🤖 AI Summary
The internal organization of functional modules in large language models (LLMs) remains poorly understood, and effective methods for disentangling neurons and linking them to semantic concepts are lacking. To address this gap, this work proposes ULCMOD, an unsupervised cross-layer module discovery framework that introduces a novel objective function and an iterative disentanglement (IterD) algorithm. ULCMOD enables, for the first time, a comprehensive functional partitioning of neurons across the entire LLM architecture and aligns these partitions with the thematic semantics of input samples. Experimental results demonstrate that the discovered modules exhibit clear semantic coherence, a hierarchical spatial structure, and task specialization, leading to strong performance on downstream tasks. This approach significantly enhances model interpretability and fills a critical void in the study of functional disentanglement in LLMs.
📝 Abstract
Understanding the internal functional organization of Large Language Models (LLMs) is crucial for improving their trustworthiness and performance. However, how LLMs organize different functions into modules remains highly unexplored.
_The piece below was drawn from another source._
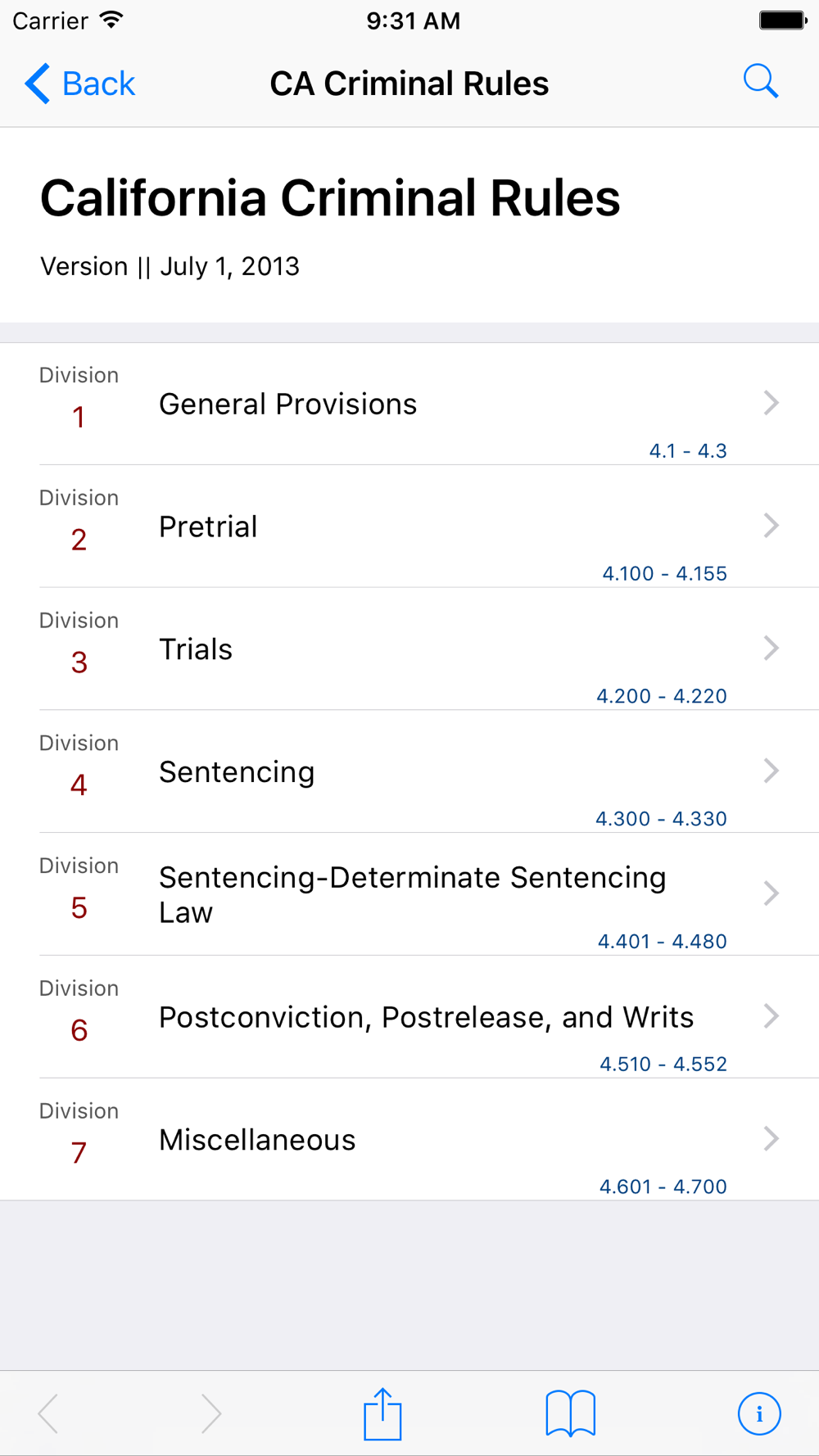Tap the California Criminal Rules heading

tap(330, 199)
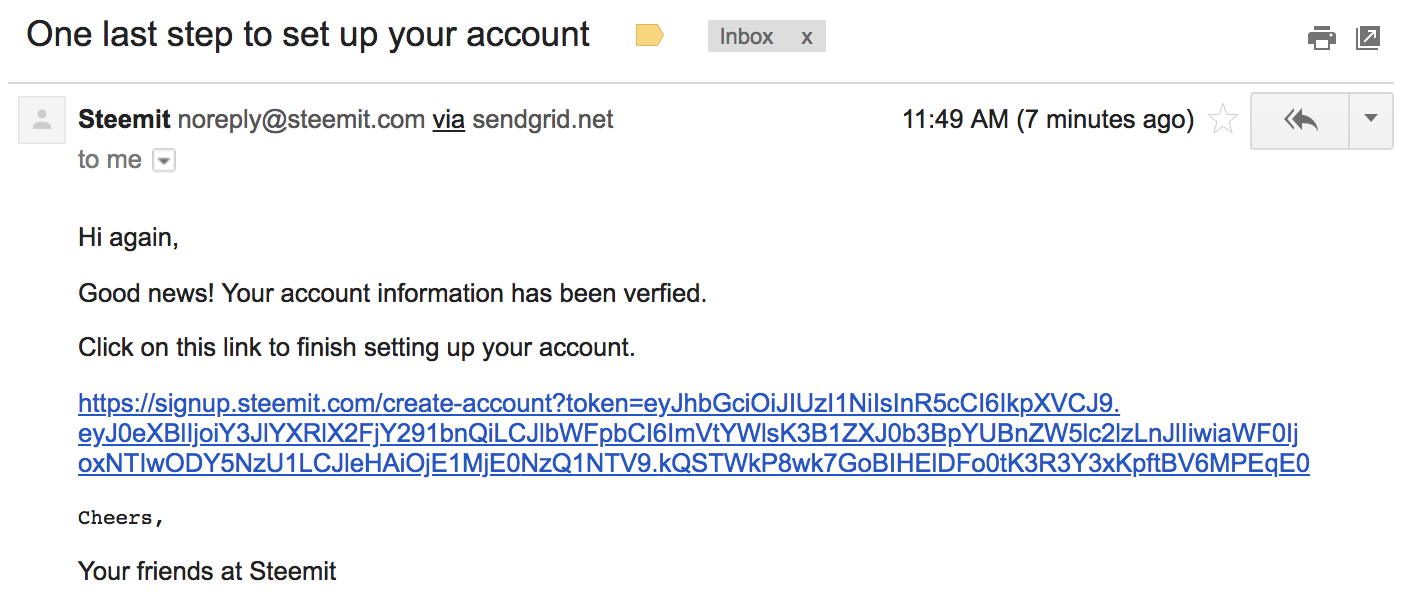Open the email in a new window

click(1368, 39)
To bridge this gap, we formulate a functional module discovery problem and propose an Unsupervised LLM Cross-layer MOdule Discovery (ULCMOD) framework that simultaneously disentangles the large set of neurons in the entire LLM into modules while discovering the topics of input samples related to these modules. Our framework introduces a novel objective function and an efficient Iterative Decoupling (IterD) algorithm. Extensive experiments show that our method discovers high-quality, disentangled modules that capture more meaningful semantic information and achieve superior performance in various downstream tasks. Moreover, our qualitative analysis reveals that the discovered modules show semantic coherence, correspond to interpretable specializations, and a clear spatial and hierarchical organization within the LLM. Our work provides a novel tool for interpreting the functional modules of LLMs, filling a critical blank in LLM's interpretability research.